Chris

Jul 20, 2017

HBO's Silicon Valley: a Legal Critique - (Part Two)

Similarly, COPPA’s purpose and consequences are muddied a bit for comic effect. For example, it’s repeatedly suggested that PiperChat is exposing children to sexual predators. That may be so, but it doesn’t have much to do with COPPA. PiperChat’s wrongdoing stems from collecting and storing minors’ data without parental consent, not from facilitating pedophiles.

Likewise, the $21 billion fine, while grounded in truth, is probably a touch steep. The calculation comes from COPPA’s then-current statutory penalty of $16,000, multiplied by the number of individual PiperChat sessions initiated by underage users. It’s not clear whether, in such circumstances, a court would interpret every single chat session as a fresh “violation” of the FTC Act, but, regardless, the statutory maximum is rarely awarded.

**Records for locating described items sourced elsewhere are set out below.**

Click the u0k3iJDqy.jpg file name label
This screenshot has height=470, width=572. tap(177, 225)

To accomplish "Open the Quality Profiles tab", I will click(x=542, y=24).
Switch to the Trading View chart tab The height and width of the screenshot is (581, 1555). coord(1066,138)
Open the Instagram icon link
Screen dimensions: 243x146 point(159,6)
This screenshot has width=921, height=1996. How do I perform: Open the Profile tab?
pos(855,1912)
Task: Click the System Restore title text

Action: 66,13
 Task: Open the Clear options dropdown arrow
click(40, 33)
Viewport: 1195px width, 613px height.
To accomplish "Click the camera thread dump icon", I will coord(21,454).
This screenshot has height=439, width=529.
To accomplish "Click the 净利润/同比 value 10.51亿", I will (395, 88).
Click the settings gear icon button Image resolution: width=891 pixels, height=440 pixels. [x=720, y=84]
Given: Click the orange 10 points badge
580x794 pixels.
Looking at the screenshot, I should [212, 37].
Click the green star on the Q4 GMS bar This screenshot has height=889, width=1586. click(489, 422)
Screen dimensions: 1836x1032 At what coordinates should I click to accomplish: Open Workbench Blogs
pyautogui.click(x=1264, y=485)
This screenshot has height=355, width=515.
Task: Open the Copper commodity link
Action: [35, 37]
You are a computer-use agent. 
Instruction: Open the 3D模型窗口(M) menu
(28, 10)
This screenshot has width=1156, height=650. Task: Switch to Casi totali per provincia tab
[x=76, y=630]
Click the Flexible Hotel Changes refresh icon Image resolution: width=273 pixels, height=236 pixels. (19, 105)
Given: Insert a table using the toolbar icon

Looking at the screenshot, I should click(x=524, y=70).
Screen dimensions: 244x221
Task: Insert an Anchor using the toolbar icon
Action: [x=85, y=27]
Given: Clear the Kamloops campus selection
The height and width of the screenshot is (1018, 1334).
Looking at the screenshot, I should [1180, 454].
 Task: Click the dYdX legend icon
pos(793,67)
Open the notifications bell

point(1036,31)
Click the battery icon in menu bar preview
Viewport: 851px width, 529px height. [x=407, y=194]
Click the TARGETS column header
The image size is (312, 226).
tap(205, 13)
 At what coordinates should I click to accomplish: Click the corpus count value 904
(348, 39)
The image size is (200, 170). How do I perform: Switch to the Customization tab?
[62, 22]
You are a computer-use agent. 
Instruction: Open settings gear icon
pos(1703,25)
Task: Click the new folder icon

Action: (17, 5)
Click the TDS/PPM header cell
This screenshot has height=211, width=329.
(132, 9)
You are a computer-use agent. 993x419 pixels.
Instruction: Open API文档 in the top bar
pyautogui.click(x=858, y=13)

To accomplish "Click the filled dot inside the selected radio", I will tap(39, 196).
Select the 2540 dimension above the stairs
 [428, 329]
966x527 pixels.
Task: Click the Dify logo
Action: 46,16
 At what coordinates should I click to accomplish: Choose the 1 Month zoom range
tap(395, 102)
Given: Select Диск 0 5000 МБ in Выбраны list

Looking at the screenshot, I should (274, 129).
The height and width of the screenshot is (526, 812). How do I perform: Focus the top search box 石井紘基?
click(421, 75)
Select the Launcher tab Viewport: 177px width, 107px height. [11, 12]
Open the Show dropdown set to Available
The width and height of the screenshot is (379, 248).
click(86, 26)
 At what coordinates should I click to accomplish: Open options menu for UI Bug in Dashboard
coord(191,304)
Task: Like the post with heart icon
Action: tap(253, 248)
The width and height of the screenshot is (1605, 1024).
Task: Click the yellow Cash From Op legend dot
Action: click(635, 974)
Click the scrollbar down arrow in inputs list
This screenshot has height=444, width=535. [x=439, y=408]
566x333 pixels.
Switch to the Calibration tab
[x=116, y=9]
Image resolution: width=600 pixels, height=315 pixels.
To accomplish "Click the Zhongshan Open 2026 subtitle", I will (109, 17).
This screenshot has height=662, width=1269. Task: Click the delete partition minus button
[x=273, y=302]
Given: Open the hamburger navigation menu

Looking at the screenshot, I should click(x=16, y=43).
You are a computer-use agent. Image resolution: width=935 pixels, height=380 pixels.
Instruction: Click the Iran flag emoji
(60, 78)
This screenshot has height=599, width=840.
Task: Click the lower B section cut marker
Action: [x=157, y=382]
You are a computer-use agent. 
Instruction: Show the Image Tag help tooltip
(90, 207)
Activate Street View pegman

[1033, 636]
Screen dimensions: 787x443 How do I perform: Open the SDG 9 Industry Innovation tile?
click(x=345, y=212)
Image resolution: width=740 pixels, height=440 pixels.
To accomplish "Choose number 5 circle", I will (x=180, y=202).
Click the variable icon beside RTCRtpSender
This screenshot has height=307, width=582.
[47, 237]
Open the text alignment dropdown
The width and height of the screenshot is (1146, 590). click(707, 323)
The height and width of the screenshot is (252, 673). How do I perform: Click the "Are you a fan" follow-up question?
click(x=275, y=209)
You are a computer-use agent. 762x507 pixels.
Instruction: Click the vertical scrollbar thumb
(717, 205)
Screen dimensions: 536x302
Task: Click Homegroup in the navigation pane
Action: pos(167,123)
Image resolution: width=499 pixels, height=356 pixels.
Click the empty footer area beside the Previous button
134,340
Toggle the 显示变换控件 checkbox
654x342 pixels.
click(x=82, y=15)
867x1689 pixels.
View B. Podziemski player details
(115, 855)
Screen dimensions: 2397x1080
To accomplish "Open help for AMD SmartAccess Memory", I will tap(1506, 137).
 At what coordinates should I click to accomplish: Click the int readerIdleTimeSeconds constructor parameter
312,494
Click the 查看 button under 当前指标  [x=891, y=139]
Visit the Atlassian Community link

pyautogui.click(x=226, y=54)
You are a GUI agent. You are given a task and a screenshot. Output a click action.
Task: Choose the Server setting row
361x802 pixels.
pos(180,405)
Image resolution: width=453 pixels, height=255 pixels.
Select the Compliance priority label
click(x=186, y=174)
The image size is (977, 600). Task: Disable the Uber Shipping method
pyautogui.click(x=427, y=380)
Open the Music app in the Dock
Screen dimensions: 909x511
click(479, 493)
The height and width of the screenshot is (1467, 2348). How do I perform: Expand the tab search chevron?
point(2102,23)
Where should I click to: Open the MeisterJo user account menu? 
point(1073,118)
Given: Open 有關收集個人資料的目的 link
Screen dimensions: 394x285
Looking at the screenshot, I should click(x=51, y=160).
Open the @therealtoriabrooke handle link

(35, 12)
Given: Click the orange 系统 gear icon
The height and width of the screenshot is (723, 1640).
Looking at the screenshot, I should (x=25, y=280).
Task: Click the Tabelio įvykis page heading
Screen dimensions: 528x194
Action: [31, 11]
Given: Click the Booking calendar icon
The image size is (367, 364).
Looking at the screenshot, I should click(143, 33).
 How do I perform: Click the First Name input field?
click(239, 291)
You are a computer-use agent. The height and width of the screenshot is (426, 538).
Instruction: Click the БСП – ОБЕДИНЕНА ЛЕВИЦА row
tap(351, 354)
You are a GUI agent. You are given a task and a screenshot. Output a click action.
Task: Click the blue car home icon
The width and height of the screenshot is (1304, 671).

For example, even assuming Path’s non-compliance was limited to a single use of the app by each of the 3,000 users identified by the FTC, its maximum penalty would have been $48 million, many multiples over the $800,000 deal it struck. A recent survey indicated that the average COPPA penalty per child was $2.28. That would put PiperChat’s liability at a more manageable $3 million.
 

 

 
Whether it’s $3 million or $21 billion, though, the latest legal travails of HBO’s fictional start-up are a teachable moment in regulatory compliance for real-life digital entrepreneurs. Despite the quibbles raised above, the show’s accuracy and attention to detail when it comes to cyberlaw are impressive.